The method and system of the present invention is for use with a plurality of series connected batteries. In the present invention, an equal string current is drawn from each battery of the battery string and redistributed to the batteries by a plurality of secondary charging currents based upon each battery""s comparative voltage. Thus, the size of the secondary current provided to a particular battery varies inversely to the battery""s comparative voltage, such that batteries with a lower voltage are provided with a larger secondary current and batteries with a higher voltage batteries are provided with a smaller secondary current. In this way, the voltages of the batteries are equalized. The total string voltage may be regulated by a charger to ensure that the total string voltage is maintained at a target voltage that is equal to the sum of the desired voltage of the plurality of batteries. Thus, as the total string voltage is maintained at the target voltage, the string current is redistributed unequally to the batteries such that the battery voltages become equalized at the same desired voltage. Other objects, features, and advantages of the present invention will become apparent upon reading the following detailed description of the embodiments of the invention, when taken in conjunction with the accompanying drawings and appended claims. dr
FIG. 1 is a block diagram of a prior art charger.

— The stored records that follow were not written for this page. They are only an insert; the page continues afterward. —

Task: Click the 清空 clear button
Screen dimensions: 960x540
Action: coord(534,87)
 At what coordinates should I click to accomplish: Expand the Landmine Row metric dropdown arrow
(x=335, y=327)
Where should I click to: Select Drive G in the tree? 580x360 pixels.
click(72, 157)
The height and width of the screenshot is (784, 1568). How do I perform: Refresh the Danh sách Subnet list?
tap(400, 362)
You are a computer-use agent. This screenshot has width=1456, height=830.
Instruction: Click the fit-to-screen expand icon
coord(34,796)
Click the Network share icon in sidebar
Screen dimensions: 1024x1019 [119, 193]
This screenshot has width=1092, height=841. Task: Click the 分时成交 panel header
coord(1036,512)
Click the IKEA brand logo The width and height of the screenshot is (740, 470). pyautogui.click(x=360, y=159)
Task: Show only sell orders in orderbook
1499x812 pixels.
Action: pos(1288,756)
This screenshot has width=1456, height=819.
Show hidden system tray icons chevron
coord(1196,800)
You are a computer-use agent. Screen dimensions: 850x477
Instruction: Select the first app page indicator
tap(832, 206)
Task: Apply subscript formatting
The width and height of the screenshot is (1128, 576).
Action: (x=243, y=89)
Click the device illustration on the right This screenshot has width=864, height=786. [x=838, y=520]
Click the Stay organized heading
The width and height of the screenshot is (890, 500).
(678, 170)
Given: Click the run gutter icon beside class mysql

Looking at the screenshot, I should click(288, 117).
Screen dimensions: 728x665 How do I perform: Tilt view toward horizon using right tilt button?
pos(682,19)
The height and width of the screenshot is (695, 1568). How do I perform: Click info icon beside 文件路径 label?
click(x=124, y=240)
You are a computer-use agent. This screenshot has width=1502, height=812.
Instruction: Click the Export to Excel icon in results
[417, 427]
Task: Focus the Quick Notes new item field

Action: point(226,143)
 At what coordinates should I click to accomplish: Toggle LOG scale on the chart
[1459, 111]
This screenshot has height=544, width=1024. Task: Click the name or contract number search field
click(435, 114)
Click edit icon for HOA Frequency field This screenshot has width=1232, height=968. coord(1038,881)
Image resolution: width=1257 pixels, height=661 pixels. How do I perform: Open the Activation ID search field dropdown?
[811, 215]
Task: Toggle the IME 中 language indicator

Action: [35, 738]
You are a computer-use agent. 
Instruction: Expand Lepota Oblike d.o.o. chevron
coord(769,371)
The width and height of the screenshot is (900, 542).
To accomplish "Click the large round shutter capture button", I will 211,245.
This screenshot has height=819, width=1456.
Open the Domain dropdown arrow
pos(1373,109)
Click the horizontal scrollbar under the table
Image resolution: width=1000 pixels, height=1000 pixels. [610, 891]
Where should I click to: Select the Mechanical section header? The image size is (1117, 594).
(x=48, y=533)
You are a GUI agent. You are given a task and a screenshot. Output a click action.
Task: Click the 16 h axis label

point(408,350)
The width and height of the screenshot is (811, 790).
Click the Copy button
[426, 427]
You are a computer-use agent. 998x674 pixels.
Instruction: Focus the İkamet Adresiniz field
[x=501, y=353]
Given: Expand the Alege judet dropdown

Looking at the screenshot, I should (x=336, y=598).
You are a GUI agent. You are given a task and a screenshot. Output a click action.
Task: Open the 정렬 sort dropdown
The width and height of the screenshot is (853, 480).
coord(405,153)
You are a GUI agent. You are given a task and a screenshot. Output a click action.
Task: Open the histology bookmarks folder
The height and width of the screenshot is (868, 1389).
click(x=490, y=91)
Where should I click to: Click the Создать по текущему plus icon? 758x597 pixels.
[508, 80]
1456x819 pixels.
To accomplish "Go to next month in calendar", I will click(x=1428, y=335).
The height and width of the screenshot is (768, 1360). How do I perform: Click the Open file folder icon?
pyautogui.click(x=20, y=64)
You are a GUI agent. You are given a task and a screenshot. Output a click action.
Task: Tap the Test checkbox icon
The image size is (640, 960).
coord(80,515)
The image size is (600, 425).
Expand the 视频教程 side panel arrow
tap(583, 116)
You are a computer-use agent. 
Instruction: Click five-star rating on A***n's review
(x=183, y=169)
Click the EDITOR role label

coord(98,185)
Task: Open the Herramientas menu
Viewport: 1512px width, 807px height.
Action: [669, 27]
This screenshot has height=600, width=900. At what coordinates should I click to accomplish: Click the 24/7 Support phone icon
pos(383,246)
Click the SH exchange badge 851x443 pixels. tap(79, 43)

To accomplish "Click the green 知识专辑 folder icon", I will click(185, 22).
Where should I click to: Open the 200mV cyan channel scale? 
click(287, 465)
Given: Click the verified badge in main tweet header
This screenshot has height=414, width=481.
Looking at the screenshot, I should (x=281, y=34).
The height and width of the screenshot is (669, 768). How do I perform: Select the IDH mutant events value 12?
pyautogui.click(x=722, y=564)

FIG. 2 is a block diagram of an exemplary embodiment of the present invention.
FIG. 3 is a schematic diagram of an exemplary embodiment of a present invention.
FIG. 4 is a schematic diagram of exemplary embodiment of the present invention in an exemplary operating environment.
FIG. 5 is a plot of the voltage values of four batteries in float mode over time without the system of the present invention.
FIG. 6 is a plot of the voltage values of four batteries in float mode over time using the system of the present invention.